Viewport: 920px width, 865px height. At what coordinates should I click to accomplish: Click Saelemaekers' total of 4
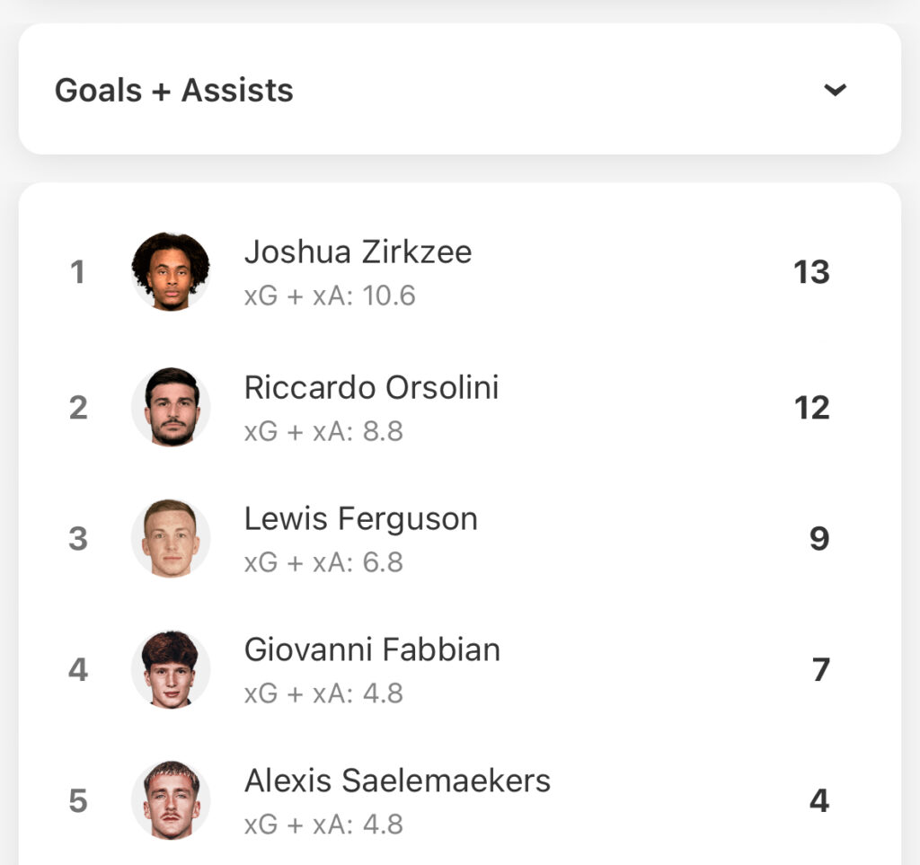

_ _ _ _

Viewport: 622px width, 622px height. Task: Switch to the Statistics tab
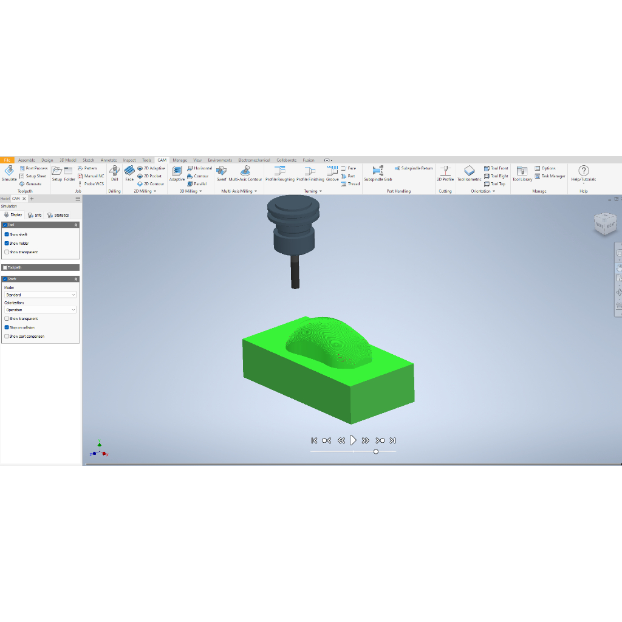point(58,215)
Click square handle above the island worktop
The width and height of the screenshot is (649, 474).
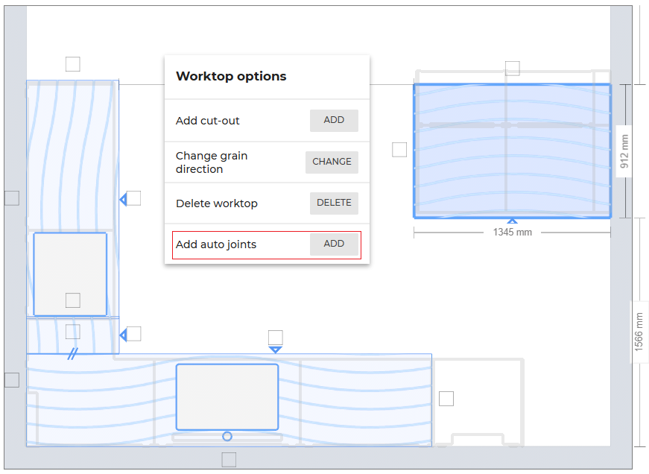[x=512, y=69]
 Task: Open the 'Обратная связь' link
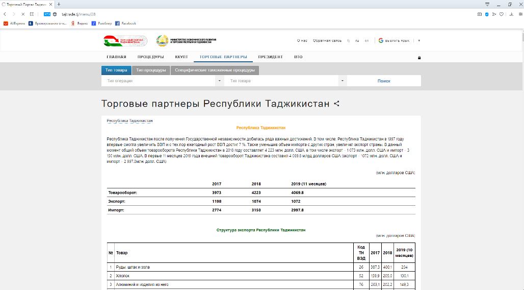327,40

_ _ _ _

What is the number of lines in this listing that contain the word "Click"? Answer with that number and nothing else.

2